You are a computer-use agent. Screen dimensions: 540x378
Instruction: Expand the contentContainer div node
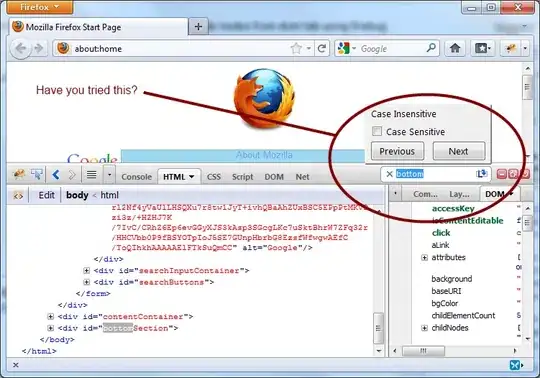tap(51, 316)
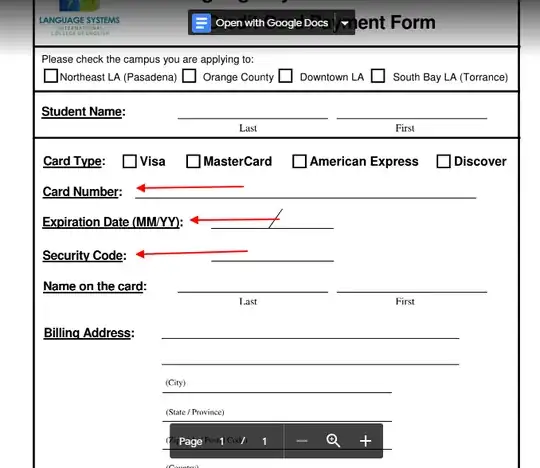Check the Northeast LA (Pasadena) campus box
This screenshot has height=468, width=540.
pos(51,76)
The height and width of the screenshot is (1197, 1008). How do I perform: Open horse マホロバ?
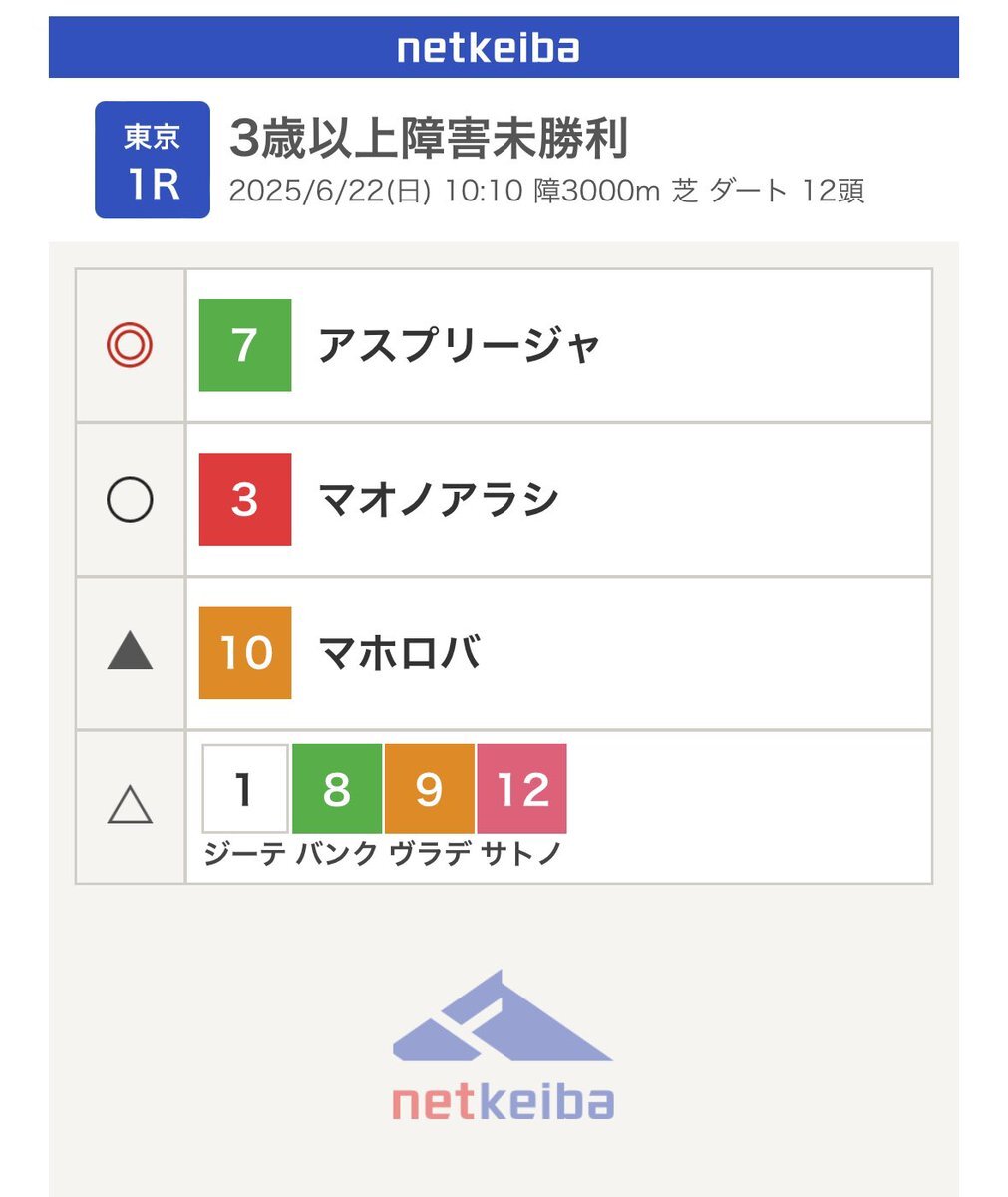399,652
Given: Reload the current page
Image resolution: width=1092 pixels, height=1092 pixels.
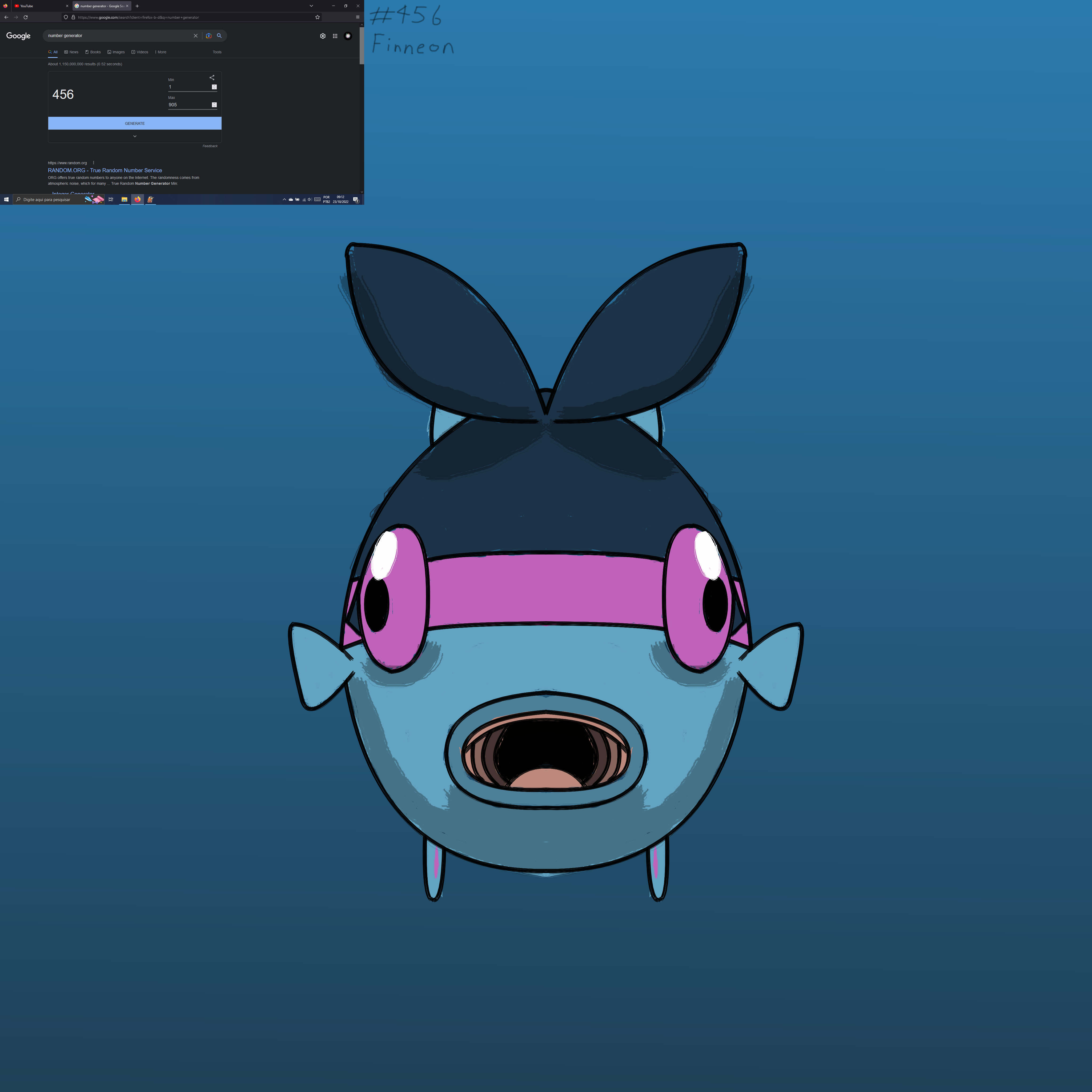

Directions for this task: Could you swap "Reload" for "Refresh" and reproduce the lines from the one containing "Given: Reload the current page" through the end of the items, inclusive, with everything else unchanged and the pictures left out?

Exercise answer:
Given: Refresh the current page
Image resolution: width=1092 pixels, height=1092 pixels.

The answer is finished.